The standard LS-means have equal coefficients across classification effects; however, the OM option in the LSMEANS statement changes these coefficients to be proportional to those found in the input data set. This adjustment is reasonable when you want your inferences to apply to a population that is not necessarily balanced but has the margins observed in the original data set.

In computing the observed margins, PROC GLM uses all observations for which there are no missing independent variables, including those for which there are missing dependent variables. Also, if there is a WEIGHT variable, PROC GLM uses weighted margins to construct the LS-means coefficients. If the analysis data set is balanced or if you specify a simple one-way model, the LS-means will be unchanged by the OM option.

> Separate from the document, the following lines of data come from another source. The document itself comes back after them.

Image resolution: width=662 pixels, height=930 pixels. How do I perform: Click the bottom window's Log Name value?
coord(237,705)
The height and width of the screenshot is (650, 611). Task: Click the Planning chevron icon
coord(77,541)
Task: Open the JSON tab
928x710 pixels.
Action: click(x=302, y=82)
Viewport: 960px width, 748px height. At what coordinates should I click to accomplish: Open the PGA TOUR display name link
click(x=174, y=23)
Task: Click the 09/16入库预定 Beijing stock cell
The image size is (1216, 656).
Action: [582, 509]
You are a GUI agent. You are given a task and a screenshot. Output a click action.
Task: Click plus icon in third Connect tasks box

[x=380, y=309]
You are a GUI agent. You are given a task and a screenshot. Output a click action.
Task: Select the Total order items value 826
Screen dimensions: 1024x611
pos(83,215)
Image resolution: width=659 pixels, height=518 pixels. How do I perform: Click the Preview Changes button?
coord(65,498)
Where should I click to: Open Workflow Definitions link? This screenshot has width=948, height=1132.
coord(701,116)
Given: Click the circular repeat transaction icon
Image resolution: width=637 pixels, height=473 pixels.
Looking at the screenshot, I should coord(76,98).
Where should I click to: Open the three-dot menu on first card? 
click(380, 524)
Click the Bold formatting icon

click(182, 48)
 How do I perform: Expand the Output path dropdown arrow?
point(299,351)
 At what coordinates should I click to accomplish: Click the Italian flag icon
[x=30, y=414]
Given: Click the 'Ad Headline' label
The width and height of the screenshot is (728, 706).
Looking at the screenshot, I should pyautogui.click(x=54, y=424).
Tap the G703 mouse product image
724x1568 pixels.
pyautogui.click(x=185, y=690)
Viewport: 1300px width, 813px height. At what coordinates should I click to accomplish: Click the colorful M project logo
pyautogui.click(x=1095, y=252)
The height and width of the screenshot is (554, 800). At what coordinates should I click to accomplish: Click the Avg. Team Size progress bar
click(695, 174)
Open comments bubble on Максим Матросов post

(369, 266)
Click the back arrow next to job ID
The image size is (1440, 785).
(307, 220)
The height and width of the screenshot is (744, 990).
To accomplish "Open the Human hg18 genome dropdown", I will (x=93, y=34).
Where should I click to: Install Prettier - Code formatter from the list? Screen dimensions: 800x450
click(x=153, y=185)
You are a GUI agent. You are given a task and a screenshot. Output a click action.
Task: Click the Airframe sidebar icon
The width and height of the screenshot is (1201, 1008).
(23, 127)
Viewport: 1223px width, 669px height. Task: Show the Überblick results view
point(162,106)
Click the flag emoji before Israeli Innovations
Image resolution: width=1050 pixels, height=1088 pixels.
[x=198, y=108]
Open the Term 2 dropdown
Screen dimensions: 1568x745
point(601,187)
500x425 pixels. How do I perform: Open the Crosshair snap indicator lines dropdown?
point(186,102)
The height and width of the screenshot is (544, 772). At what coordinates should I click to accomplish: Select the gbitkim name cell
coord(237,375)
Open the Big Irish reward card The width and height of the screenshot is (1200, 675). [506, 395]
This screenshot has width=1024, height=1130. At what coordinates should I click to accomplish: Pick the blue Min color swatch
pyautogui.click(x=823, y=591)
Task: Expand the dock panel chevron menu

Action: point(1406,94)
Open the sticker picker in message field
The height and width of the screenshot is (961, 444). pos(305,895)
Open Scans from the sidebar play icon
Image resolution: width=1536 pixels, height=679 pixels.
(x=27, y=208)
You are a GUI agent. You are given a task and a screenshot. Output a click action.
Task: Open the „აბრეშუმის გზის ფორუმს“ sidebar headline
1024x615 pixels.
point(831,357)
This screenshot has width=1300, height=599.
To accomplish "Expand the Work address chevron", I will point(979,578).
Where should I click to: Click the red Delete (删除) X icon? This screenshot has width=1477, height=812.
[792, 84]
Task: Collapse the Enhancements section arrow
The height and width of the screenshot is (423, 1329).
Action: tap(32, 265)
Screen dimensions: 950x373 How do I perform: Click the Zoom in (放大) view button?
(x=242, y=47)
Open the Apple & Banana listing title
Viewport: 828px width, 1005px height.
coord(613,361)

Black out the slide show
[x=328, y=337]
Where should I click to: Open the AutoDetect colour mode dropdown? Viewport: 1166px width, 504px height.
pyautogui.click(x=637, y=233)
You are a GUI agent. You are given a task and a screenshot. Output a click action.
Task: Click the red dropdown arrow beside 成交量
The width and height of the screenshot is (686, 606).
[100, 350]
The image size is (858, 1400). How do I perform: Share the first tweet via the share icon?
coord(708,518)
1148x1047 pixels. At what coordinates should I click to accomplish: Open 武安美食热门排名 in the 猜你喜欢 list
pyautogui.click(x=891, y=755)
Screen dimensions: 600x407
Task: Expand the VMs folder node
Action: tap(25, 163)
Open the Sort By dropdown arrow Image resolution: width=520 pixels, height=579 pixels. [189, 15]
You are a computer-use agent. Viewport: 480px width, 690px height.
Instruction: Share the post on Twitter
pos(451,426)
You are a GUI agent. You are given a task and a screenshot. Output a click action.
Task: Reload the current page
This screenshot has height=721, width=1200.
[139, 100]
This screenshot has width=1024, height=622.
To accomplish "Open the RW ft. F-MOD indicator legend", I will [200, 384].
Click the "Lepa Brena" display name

The BYLEVEL option modifies the observed-margins LS-means. Instead of computing the margins across the entire data set, PROC GLM computes separate margins for each level of the LS-mean effect in question. The resulting LS-means are actually equal to raw means in this case. The BYLEVEL option disables the AT option if it is specified.

Note that the MIXED procedure implements a more versatile form of the OM option, enabling you to specifying an alternative data set over which to compute observed margins. If you use the BYLEVEL option, too, then this data set is effectively the “population” over which the population marginal means are computed. See Chapter 59: The MIXED Procedure, for more information.

You might want to use the E option in conjunction with either the OM or BYLEVEL option to check that the modified LS-means coefficients are the ones you want. It is possible that the modified LS-means are not estimable when the standard ones are, or vice versa.

Estimability of LS-means

LS-means are defined as certain linear combinations of the parameters. As such, it is possible for them to be inestimable. In fact, it is possible for a pair of LS-means to be both inestimable but their difference estimable. When this happens, only the entries corresponding to the estimable difference are computed and displayed in the Diffs table. If ADJUST=SIMULATE is specified when there are inestimable LS-means differences, adjusted results for all differences are displayed as missing.